*Task directions*
Copy exactly the stretch of data below from the line with "Open row actions for 03/01/2022" through the line with "Click the sidebar", including both of those lines.

[Data excerpts]

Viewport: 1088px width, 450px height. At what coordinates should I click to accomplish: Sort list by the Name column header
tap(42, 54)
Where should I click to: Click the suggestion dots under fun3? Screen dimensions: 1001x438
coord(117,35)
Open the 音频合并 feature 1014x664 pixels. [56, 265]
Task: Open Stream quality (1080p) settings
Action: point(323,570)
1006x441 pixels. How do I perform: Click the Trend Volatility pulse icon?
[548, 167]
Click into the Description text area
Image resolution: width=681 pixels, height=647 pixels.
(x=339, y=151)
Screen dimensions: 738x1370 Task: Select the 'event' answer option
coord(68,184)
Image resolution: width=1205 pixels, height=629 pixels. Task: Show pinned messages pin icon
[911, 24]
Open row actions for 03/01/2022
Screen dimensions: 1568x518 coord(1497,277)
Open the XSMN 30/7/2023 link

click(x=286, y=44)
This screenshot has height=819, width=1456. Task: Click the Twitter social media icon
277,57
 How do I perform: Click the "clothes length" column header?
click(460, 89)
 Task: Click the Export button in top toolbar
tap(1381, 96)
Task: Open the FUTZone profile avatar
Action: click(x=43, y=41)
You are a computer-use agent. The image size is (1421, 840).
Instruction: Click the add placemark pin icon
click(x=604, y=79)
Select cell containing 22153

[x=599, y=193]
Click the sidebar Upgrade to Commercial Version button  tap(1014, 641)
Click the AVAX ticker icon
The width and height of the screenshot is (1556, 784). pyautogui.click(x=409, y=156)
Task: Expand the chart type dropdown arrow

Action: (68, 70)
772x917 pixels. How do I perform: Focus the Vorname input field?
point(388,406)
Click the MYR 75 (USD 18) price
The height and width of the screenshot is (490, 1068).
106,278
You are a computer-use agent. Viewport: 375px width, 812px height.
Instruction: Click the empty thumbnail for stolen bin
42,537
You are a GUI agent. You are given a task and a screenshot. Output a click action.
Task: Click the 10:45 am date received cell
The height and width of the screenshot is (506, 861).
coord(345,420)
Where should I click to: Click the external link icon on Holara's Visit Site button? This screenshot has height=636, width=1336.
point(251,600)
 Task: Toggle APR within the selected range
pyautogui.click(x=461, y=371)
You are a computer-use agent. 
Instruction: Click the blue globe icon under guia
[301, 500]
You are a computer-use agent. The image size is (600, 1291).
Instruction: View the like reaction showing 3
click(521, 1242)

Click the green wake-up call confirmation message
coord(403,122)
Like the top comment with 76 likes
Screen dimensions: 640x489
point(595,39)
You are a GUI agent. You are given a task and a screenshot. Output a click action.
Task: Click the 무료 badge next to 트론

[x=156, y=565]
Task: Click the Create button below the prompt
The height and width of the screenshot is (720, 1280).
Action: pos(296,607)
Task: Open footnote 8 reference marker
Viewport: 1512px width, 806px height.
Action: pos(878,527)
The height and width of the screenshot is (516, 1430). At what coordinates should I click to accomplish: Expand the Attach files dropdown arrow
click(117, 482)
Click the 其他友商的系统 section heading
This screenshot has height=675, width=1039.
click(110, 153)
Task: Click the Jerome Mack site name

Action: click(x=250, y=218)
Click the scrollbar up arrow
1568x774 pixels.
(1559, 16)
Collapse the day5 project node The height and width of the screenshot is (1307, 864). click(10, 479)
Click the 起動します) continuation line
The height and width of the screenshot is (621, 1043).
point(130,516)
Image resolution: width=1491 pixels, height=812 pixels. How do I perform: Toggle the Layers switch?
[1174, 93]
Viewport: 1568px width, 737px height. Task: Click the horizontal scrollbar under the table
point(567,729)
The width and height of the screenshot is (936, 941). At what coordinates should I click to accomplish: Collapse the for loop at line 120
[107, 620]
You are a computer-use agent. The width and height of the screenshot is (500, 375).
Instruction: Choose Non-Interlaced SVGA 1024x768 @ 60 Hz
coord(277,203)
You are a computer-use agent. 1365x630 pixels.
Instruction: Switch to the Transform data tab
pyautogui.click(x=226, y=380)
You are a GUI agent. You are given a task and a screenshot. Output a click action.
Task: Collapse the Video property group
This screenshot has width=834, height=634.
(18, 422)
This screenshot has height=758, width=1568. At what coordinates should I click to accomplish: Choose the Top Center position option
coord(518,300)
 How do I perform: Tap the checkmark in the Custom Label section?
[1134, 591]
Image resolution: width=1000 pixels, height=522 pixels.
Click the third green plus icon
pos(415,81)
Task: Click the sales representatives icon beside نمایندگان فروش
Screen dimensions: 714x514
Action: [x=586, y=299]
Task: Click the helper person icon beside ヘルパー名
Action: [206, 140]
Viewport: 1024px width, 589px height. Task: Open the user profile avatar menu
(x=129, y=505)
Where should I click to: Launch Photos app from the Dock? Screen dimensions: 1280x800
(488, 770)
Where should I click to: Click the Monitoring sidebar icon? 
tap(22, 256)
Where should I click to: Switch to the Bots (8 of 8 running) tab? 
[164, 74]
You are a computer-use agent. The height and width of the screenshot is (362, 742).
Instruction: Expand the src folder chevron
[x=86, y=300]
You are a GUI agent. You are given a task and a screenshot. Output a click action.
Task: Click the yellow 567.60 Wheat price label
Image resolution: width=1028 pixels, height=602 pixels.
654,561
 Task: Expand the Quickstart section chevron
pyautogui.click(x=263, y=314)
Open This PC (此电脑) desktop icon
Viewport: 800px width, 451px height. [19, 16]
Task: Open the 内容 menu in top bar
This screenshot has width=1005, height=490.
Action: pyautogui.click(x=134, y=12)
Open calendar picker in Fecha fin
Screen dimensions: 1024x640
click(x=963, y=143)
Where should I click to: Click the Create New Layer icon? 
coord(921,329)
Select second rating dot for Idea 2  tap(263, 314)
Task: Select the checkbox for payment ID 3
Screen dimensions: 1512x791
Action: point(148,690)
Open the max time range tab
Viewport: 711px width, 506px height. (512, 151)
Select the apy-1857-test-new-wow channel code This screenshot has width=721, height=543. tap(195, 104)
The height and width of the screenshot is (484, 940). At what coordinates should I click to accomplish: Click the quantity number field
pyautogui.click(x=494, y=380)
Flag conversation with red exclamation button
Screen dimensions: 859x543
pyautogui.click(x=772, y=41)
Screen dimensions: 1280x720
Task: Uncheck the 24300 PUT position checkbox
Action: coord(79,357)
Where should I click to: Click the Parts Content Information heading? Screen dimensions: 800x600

*Answer to this task*
Open row actions for 03/01/2022
Screen dimensions: 1568x518 coord(1497,277)
Open the XSMN 30/7/2023 link

click(x=286, y=44)
This screenshot has height=819, width=1456. Task: Click the Twitter social media icon
277,57
 How do I perform: Click the "clothes length" column header?
click(460, 89)
 Task: Click the Export button in top toolbar
tap(1381, 96)
Task: Open the FUTZone profile avatar
Action: click(x=43, y=41)
You are a computer-use agent. The image size is (1421, 840).
Instruction: Click the add placemark pin icon
click(x=604, y=79)
Select cell containing 22153

[x=599, y=193]
Click the sidebar Upgrade to Commercial Version button  tap(1014, 641)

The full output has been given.